I've been working recently on the Wikipedia article on the Steinhaus–Johnson–Trotter algorithm for listing all the permutations of $$n$$ items in such a way that adjacent permutations in the generated sequence differ only by swapping two adjacent elements. Inspired by this, I added an implementation to my PADS library: Permutations.py.

Although the algorithm is most easily explained recursively, most sources that I've seen skip over this quickly in order to get to various non-recursive variants of the algorithm. There are, I think, several reasons for this: the recursive version has too much overhead passing around and copying the permutation, the structure of the recursion makes it more difficult to use the method as part of a larger algorithm since that larger algorithm would have to be split up into a sequence of calls from within the recursive generation procedure, and finally there are variants of the non-recursive algorithm due to Shimon Even and others that make it take constant average time per permutation, something that seems difficult to achieve in a recursive algorithm. But are these reasons actually valid?

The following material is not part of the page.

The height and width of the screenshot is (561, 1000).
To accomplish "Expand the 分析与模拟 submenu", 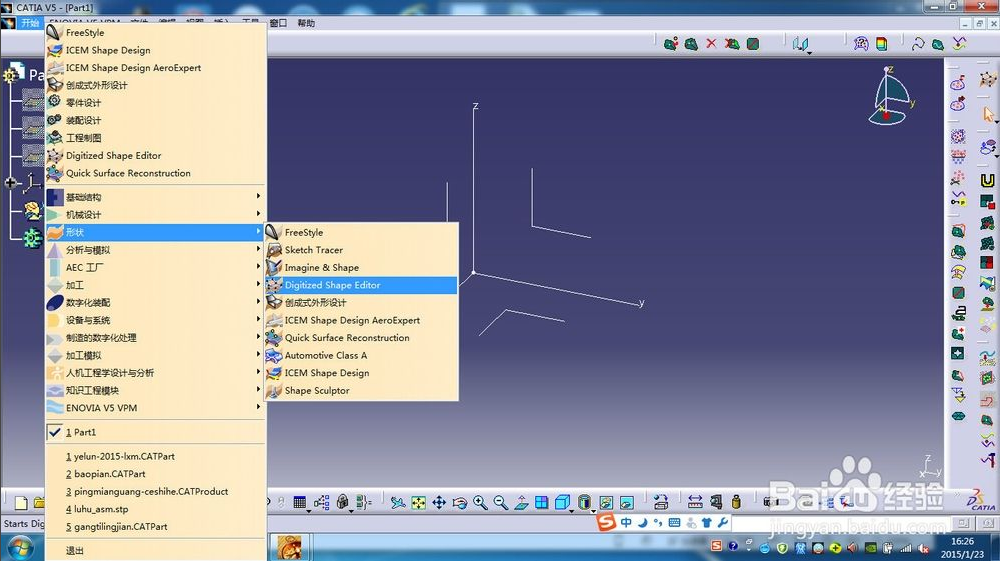I will pos(87,250).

The recursive overhead can be eliminated in a very simple way: instead of generating the sequence of permutations recursively, generate the sequence of swaps, and outside of the recursion apply these swaps to the permutations in sequence.

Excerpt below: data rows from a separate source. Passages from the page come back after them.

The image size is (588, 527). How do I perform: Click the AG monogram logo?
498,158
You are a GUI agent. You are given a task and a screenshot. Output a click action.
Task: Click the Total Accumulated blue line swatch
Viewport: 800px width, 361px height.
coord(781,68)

The Python language has the concept of a simple generator. These look like functions containing a special keyword, "yield". But when they are called, instead of running the code within the function, a special iterator object is set up. Then, every time the next() method of the iterator is called, it runs the code of the function from its previous stopping point until the next yield keyword, returning the argument of the yield as the result of the next() method. These things can call each other recursively, and when they do they end up turning the call tree of the recursion upside down, exposing the results of the recursion as a bare sequence that can be used in any context. This eliminates the objection about using recursion in larger algorithms.

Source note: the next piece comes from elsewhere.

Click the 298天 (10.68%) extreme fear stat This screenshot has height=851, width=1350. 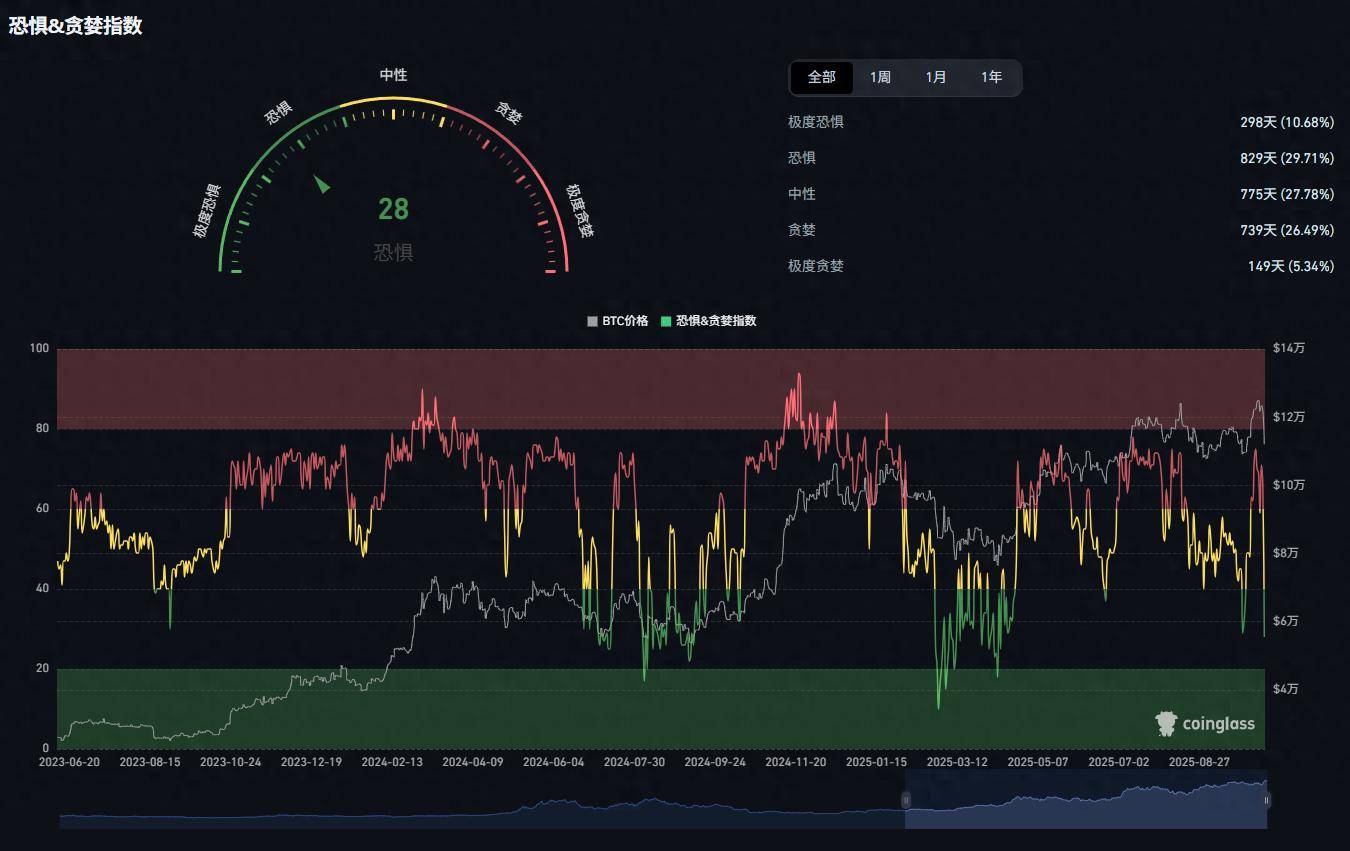(1286, 122)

Finally, as for efficiency: a recursive algorithm for generating the swap sequence can be defined as a top level subroutine that generates the sequence of swaps for the last element of the input permutation (these swaps cause this element to sweep back and forth across the permutation) together with recursive calls to generate the other swaps. But for a permutation of length $$n,$$ the recursive calls happen only once every $$n$$ steps. That is, almost all of the time is spent in the outer call. If the recursion is $$n$$ steps deep, so that the worst case time to generate a new element of the swap sequence is $$O(n),$$ but all but a $$1/n$$ fraction of the elements don't recurse and only take time $$O(1),$$ then the average time to generate each swap is $$O(1).$$

So that's what my implementation does: sets up a recursive chain of simple generators for the swap sequence, with each generator in the chain using a constant amount of memory and taking a constant amount of time when it is called. The average number of calls per swap, and therefore the average time to generate each permutation, is $$O(1).$$

It would be interesting, I think, to compare this to the non-recursive constant-average-time methods for generating the same sequence, but doing this fairly would require a lower level language than Python. There are also constant-worst-case-time methods, a result that I don't see how to duplicate using recursion and simple generators, but Sedgewick's 1977 survey of permutation generation algorithms says that they're slower in practice than the average-case methods.